(Given information)

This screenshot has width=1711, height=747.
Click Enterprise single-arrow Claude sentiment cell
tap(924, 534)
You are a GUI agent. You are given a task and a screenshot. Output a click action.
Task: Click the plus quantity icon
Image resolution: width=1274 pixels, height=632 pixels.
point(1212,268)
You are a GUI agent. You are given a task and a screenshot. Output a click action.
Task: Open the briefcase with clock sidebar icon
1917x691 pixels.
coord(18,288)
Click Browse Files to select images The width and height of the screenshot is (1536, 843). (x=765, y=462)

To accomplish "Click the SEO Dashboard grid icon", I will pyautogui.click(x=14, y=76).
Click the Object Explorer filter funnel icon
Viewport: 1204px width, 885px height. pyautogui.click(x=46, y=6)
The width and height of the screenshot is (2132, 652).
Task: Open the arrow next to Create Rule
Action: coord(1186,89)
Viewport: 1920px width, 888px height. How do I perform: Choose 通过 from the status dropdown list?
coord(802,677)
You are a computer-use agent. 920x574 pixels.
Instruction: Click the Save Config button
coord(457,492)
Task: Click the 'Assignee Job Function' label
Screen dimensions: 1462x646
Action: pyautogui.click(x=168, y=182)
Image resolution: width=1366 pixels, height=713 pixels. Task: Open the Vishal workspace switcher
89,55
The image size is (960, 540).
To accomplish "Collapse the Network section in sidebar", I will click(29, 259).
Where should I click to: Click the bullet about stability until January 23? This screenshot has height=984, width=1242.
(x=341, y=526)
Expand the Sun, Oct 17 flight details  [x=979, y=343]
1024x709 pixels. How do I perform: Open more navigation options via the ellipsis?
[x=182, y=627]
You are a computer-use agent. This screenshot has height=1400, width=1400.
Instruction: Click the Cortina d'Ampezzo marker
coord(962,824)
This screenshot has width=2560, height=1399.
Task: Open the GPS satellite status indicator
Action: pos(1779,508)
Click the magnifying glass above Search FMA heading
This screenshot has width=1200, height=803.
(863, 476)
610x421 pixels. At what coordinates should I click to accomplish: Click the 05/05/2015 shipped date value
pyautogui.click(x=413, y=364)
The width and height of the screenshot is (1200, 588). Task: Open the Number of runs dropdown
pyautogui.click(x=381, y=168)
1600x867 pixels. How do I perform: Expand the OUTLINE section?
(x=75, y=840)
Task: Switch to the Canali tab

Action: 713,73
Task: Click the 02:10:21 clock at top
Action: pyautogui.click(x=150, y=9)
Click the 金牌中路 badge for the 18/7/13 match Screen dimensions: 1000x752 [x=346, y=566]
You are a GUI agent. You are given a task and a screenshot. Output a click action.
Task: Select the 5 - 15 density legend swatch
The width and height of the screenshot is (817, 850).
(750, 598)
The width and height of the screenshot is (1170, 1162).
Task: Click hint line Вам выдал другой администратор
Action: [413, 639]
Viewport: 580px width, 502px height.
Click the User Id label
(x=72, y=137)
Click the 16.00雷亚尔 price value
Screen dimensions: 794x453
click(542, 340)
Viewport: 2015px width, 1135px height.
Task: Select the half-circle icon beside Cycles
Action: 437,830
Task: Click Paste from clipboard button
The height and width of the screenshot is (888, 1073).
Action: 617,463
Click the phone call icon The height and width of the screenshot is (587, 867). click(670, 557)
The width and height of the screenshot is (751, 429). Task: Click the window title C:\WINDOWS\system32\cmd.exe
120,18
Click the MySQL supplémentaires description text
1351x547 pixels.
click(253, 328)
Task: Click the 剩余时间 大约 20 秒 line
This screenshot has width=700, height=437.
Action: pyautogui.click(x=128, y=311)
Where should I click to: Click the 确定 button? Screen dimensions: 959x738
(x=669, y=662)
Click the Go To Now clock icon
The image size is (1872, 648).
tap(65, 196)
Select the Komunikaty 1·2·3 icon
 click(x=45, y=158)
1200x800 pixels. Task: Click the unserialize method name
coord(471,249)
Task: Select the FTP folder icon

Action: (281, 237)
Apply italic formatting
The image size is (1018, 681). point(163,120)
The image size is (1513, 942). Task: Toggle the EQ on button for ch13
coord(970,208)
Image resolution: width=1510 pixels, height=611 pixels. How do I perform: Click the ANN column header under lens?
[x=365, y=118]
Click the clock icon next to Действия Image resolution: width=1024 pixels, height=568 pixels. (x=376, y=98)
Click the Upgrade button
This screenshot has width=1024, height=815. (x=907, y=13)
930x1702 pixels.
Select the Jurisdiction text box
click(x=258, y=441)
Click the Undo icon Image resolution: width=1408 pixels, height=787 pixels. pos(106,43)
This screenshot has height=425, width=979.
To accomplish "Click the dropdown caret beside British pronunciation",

(End Given information)

Try it: The records above should be reproduced in full, exactly as they read.

Solution to the problem:
This screenshot has width=1711, height=747.
Click Enterprise single-arrow Claude sentiment cell
tap(924, 534)
You are a GUI agent. You are given a task and a screenshot. Output a click action.
Task: Click the plus quantity icon
Image resolution: width=1274 pixels, height=632 pixels.
point(1212,268)
You are a GUI agent. You are given a task and a screenshot. Output a click action.
Task: Open the briefcase with clock sidebar icon
1917x691 pixels.
coord(18,288)
Click Browse Files to select images The width and height of the screenshot is (1536, 843). (x=765, y=462)

To accomplish "Click the SEO Dashboard grid icon", I will pyautogui.click(x=14, y=76).
Click the Object Explorer filter funnel icon
Viewport: 1204px width, 885px height. pyautogui.click(x=46, y=6)
The width and height of the screenshot is (2132, 652).
Task: Open the arrow next to Create Rule
Action: coord(1186,89)
Viewport: 1920px width, 888px height. How do I perform: Choose 通过 from the status dropdown list?
coord(802,677)
You are a computer-use agent. 920x574 pixels.
Instruction: Click the Save Config button
coord(457,492)
Task: Click the 'Assignee Job Function' label
Screen dimensions: 1462x646
Action: pyautogui.click(x=168, y=182)
Image resolution: width=1366 pixels, height=713 pixels. Task: Open the Vishal workspace switcher
89,55
The image size is (960, 540).
To accomplish "Collapse the Network section in sidebar", I will click(29, 259).
Where should I click to: Click the bullet about stability until January 23? This screenshot has height=984, width=1242.
(x=341, y=526)
Expand the Sun, Oct 17 flight details  [x=979, y=343]
1024x709 pixels. How do I perform: Open more navigation options via the ellipsis?
[x=182, y=627]
You are a computer-use agent. This screenshot has height=1400, width=1400.
Instruction: Click the Cortina d'Ampezzo marker
coord(962,824)
This screenshot has width=2560, height=1399.
Task: Open the GPS satellite status indicator
Action: pos(1779,508)
Click the magnifying glass above Search FMA heading
This screenshot has width=1200, height=803.
(863, 476)
610x421 pixels. At what coordinates should I click to accomplish: Click the 05/05/2015 shipped date value
pyautogui.click(x=413, y=364)
The width and height of the screenshot is (1200, 588). Task: Open the Number of runs dropdown
pyautogui.click(x=381, y=168)
1600x867 pixels. How do I perform: Expand the OUTLINE section?
(x=75, y=840)
Task: Switch to the Canali tab

Action: 713,73
Task: Click the 02:10:21 clock at top
Action: pyautogui.click(x=150, y=9)
Click the 金牌中路 badge for the 18/7/13 match Screen dimensions: 1000x752 [x=346, y=566]
You are a GUI agent. You are given a task and a screenshot. Output a click action.
Task: Select the 5 - 15 density legend swatch
The width and height of the screenshot is (817, 850).
(750, 598)
The width and height of the screenshot is (1170, 1162).
Task: Click hint line Вам выдал другой администратор
Action: [413, 639]
Viewport: 580px width, 502px height.
Click the User Id label
(x=72, y=137)
Click the 16.00雷亚尔 price value
Screen dimensions: 794x453
click(542, 340)
Viewport: 2015px width, 1135px height.
Task: Select the half-circle icon beside Cycles
Action: 437,830
Task: Click Paste from clipboard button
The height and width of the screenshot is (888, 1073).
Action: 617,463
Click the phone call icon The height and width of the screenshot is (587, 867). click(670, 557)
The width and height of the screenshot is (751, 429). Task: Click the window title C:\WINDOWS\system32\cmd.exe
120,18
Click the MySQL supplémentaires description text
1351x547 pixels.
click(253, 328)
Task: Click the 剩余时间 大约 20 秒 line
This screenshot has width=700, height=437.
Action: pyautogui.click(x=128, y=311)
Where should I click to: Click the 确定 button? Screen dimensions: 959x738
(x=669, y=662)
Click the Go To Now clock icon
The image size is (1872, 648).
tap(65, 196)
Select the Komunikaty 1·2·3 icon
 click(x=45, y=158)
1200x800 pixels. Task: Click the unserialize method name
coord(471,249)
Task: Select the FTP folder icon

Action: (281, 237)
Apply italic formatting
The image size is (1018, 681). point(163,120)
The image size is (1513, 942). Task: Toggle the EQ on button for ch13
coord(970,208)
Image resolution: width=1510 pixels, height=611 pixels. How do I perform: Click the ANN column header under lens?
[x=365, y=118]
Click the clock icon next to Действия Image resolution: width=1024 pixels, height=568 pixels. (x=376, y=98)
Click the Upgrade button
This screenshot has width=1024, height=815. (x=907, y=13)
930x1702 pixels.
Select the Jurisdiction text box
click(x=258, y=441)
Click the Undo icon Image resolution: width=1408 pixels, height=787 pixels. pos(106,43)
This screenshot has height=425, width=979.
To accomplish "Click the dropdown caret beside British pronunciation",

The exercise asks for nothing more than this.